Information below:
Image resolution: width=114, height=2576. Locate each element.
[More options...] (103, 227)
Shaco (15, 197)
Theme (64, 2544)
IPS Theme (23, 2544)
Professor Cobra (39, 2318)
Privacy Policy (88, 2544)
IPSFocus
End of Information.
What the task asks
Repeat all of the records above exactly as written.

Answer for this exercise
Image resolution: width=114, height=2576. Locate each element.
[More options...] (103, 227)
Shaco (15, 197)
Theme (64, 2544)
IPS Theme (23, 2544)
Professor Cobra (39, 2318)
Privacy Policy (88, 2544)
IPSFocus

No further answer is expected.